__Problem details__.
If an entry holds an image, leave that image out and transcribe everything else exactly.

↓↓↓

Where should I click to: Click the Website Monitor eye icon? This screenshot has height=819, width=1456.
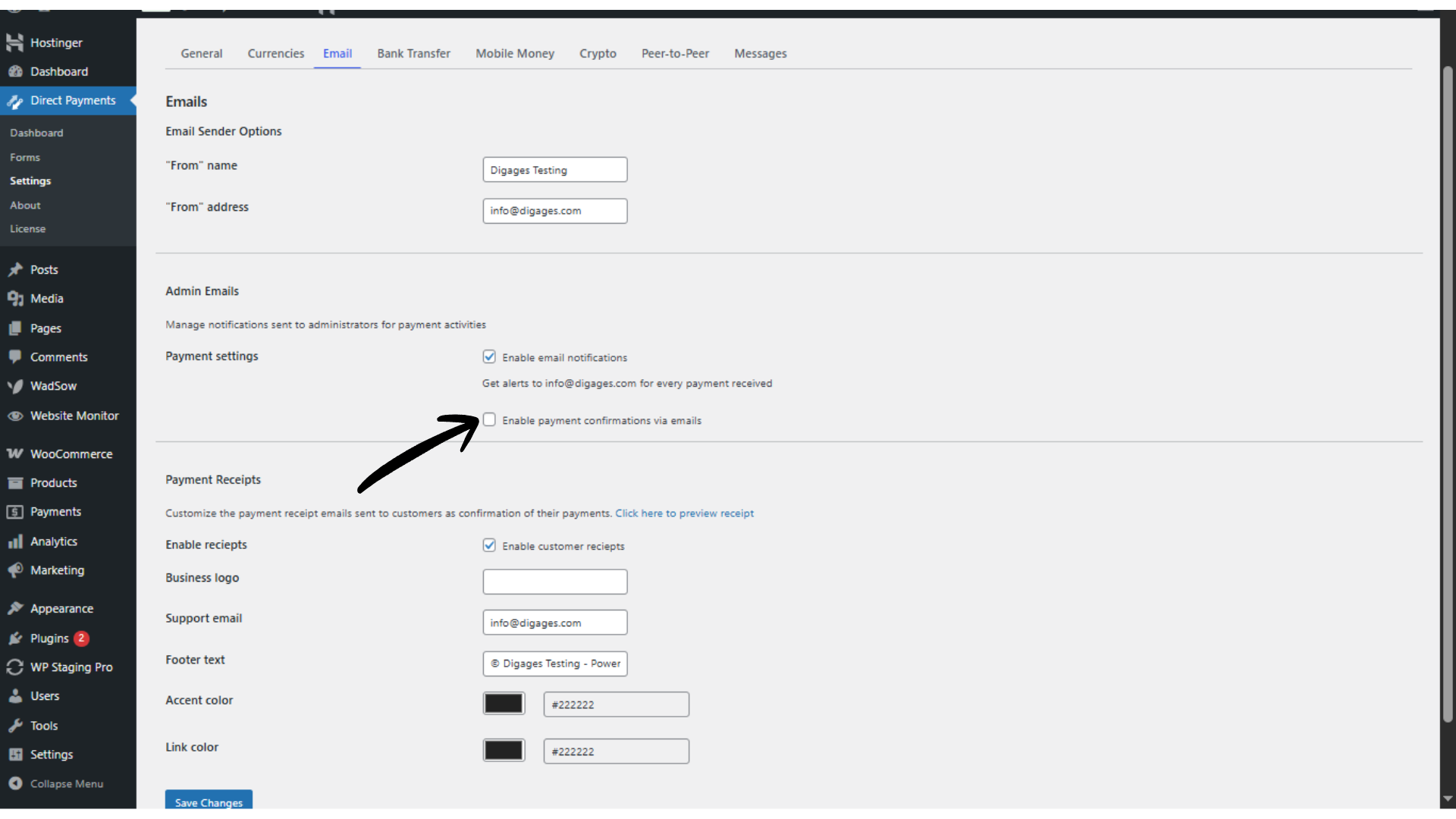(x=14, y=416)
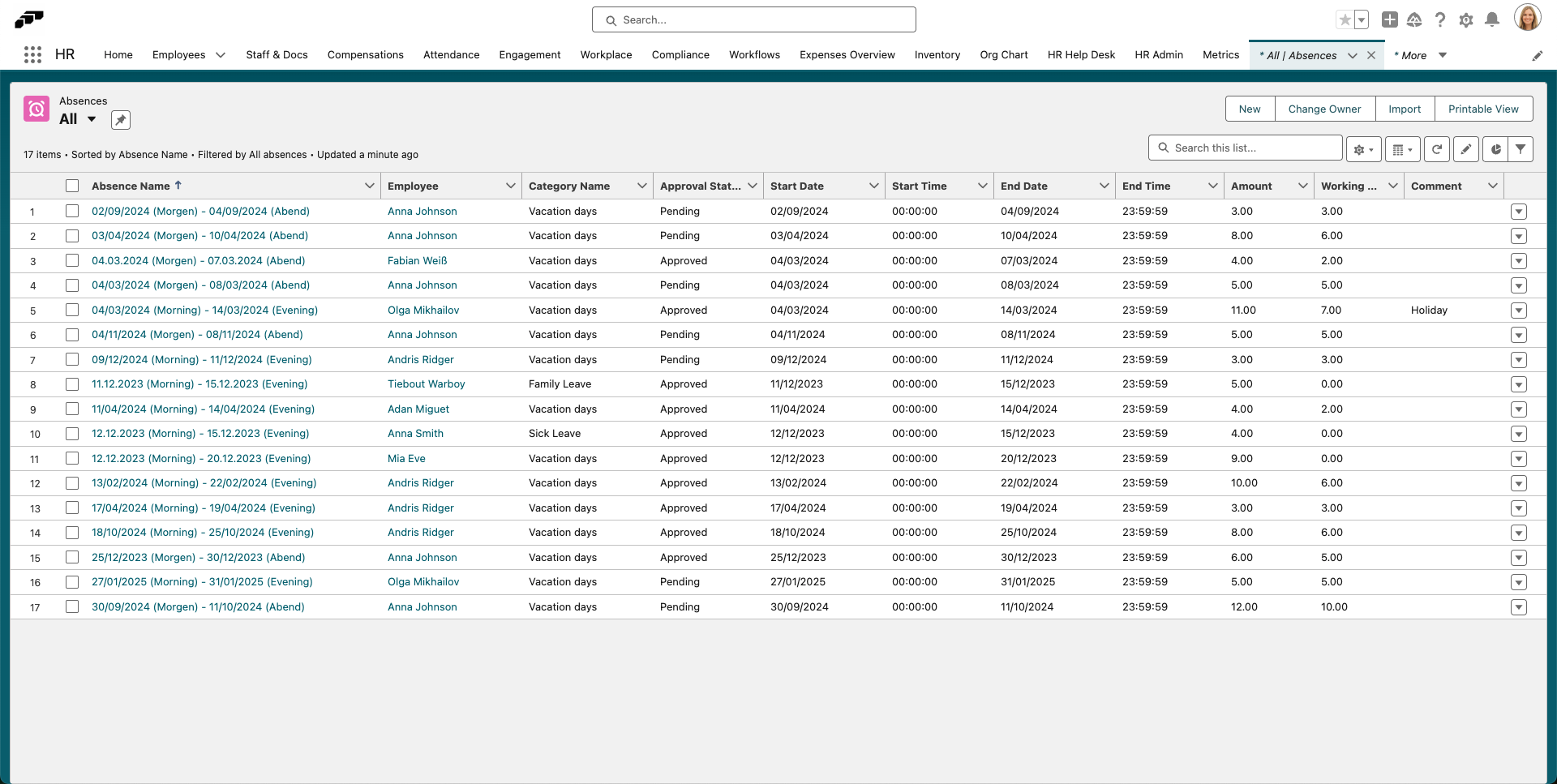
Task: Expand the row actions menu on row 1
Action: pyautogui.click(x=1519, y=212)
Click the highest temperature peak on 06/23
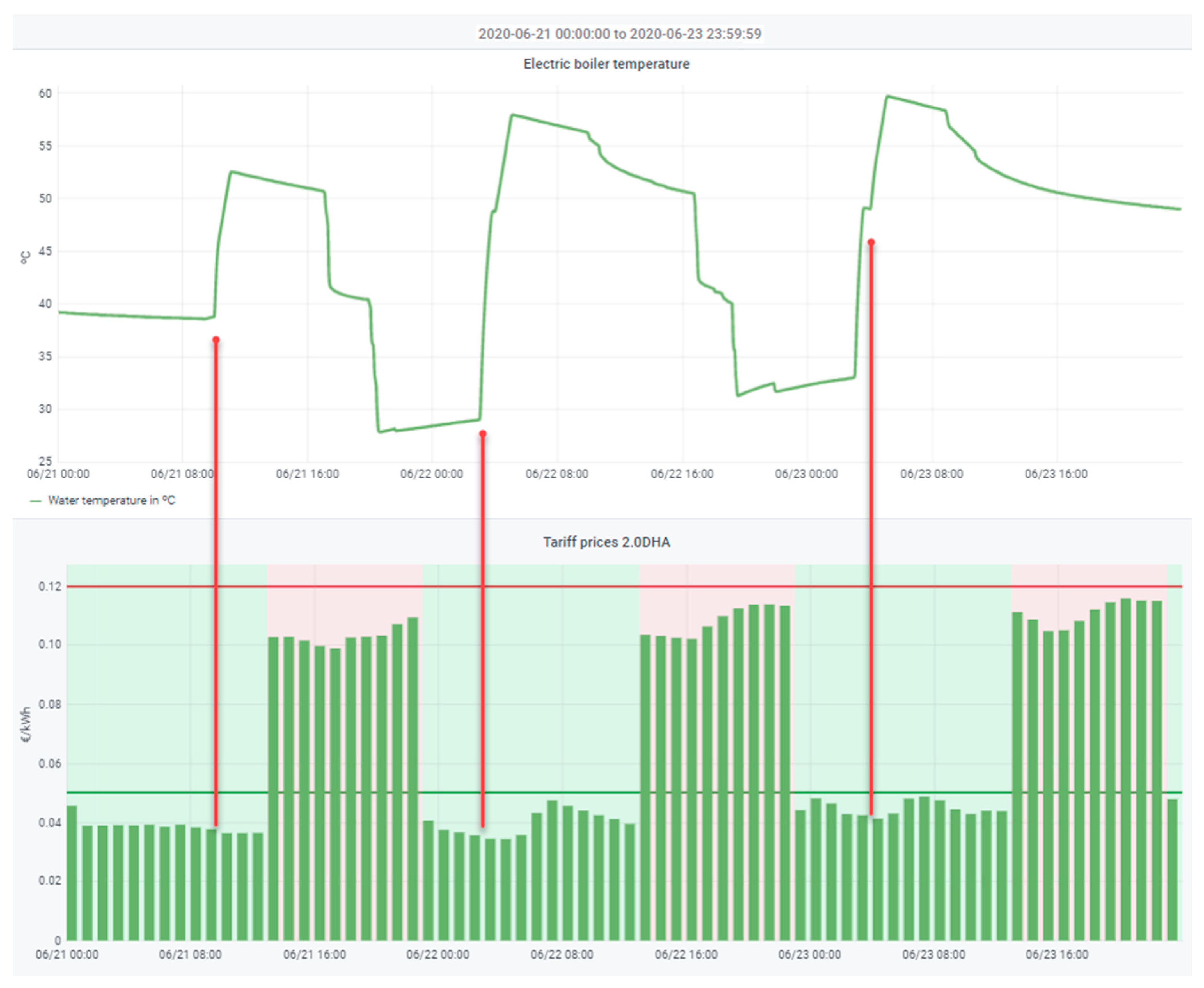This screenshot has height=988, width=1204. coord(888,97)
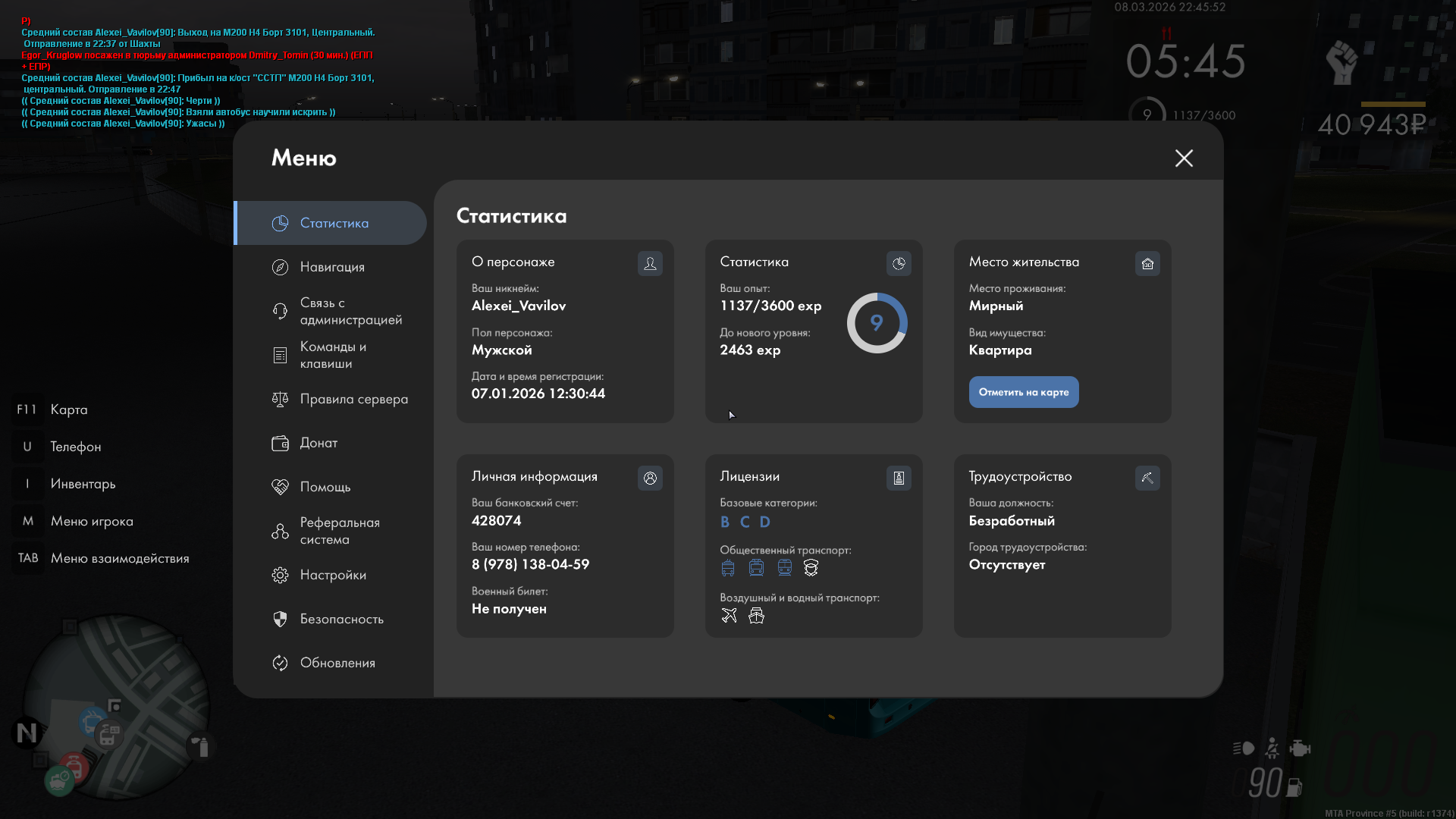Go to the Донат section
This screenshot has width=1456, height=819.
pyautogui.click(x=318, y=443)
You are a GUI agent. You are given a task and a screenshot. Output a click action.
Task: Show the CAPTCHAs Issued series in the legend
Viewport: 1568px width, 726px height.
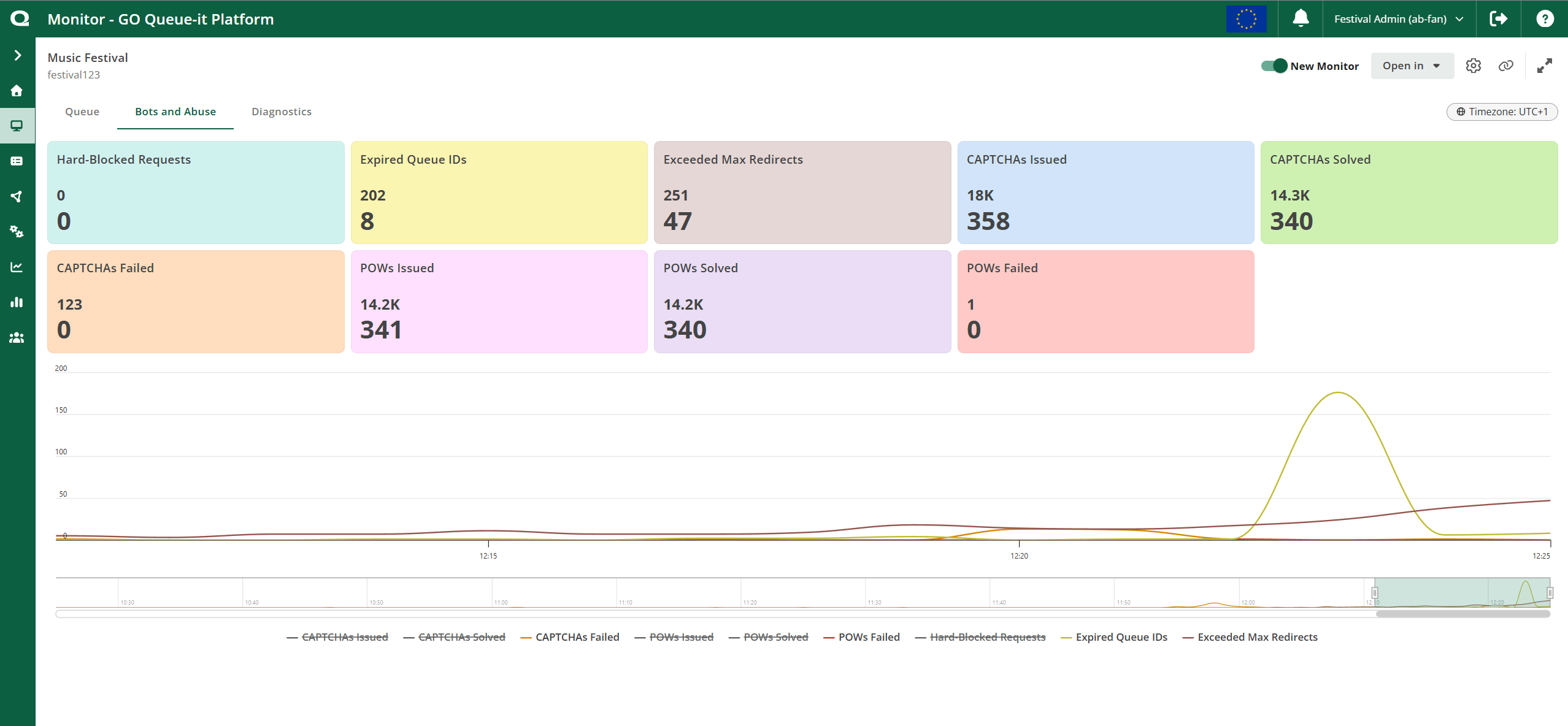click(x=344, y=636)
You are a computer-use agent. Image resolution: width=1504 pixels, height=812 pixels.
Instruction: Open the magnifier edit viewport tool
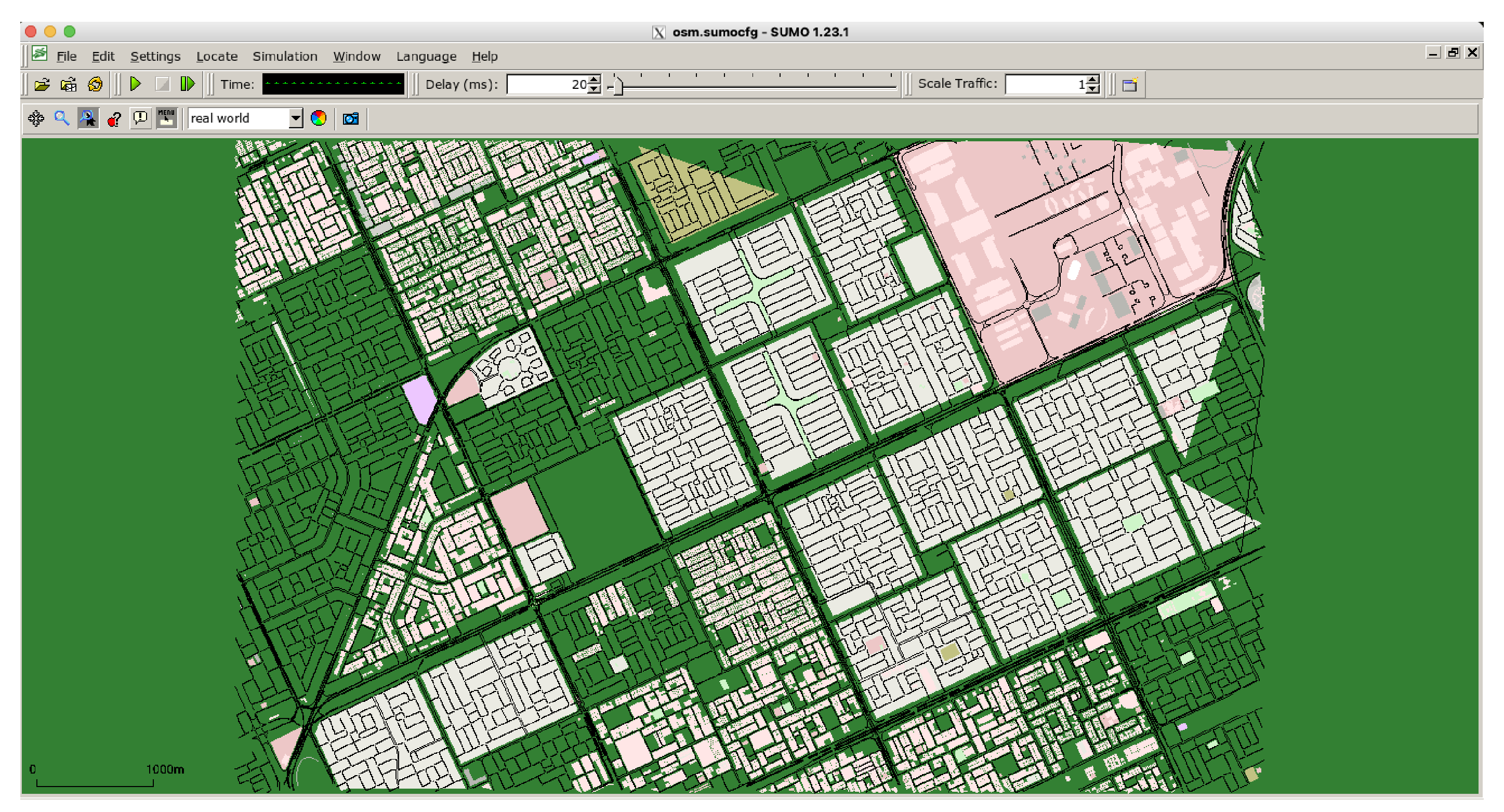[x=62, y=118]
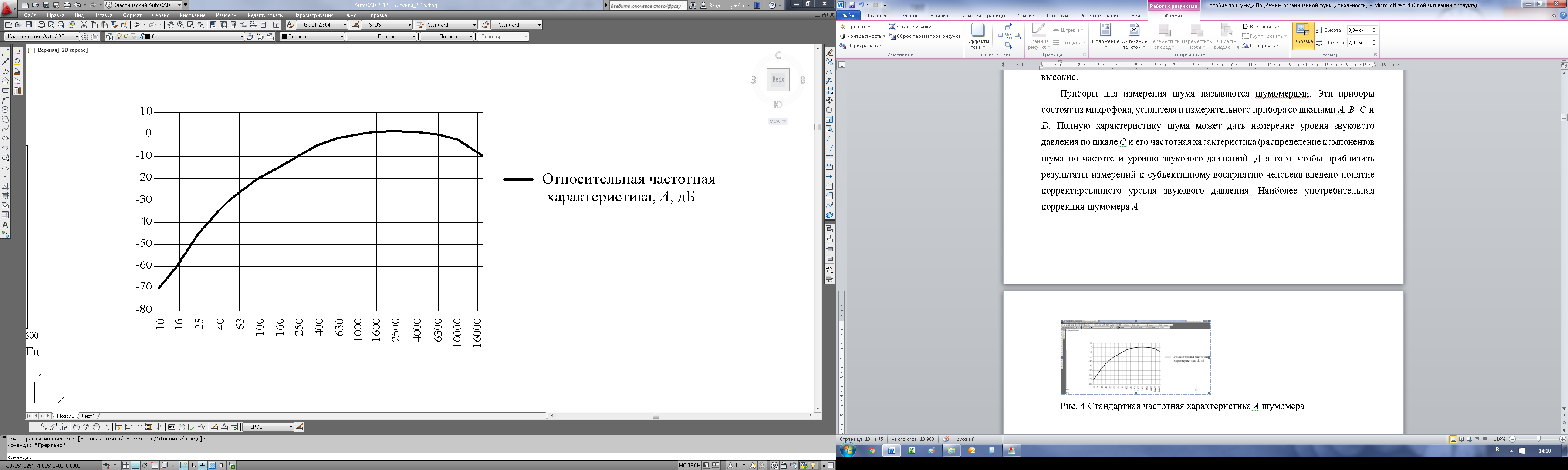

↑↑↑

__Your solution__.
Where should I click to: Click the Website Monitor eye icon? This screenshot has height=819, width=1456.
(x=14, y=416)
Task: Expand the row actions menu on row 1
Action: pyautogui.click(x=1519, y=212)
Click the highest temperature peak on 06/23
This screenshot has height=988, width=1204. coord(888,97)
Go to the Донат section
This screenshot has width=1456, height=819.
pyautogui.click(x=318, y=443)
You are a GUI agent. You are given a task and a screenshot. Output a click action.
Task: Show the CAPTCHAs Issued series in the legend
Viewport: 1568px width, 726px height.
click(x=344, y=636)
You are a computer-use agent. Image resolution: width=1504 pixels, height=812 pixels.
Instruction: Open the magnifier edit viewport tool
[x=62, y=118]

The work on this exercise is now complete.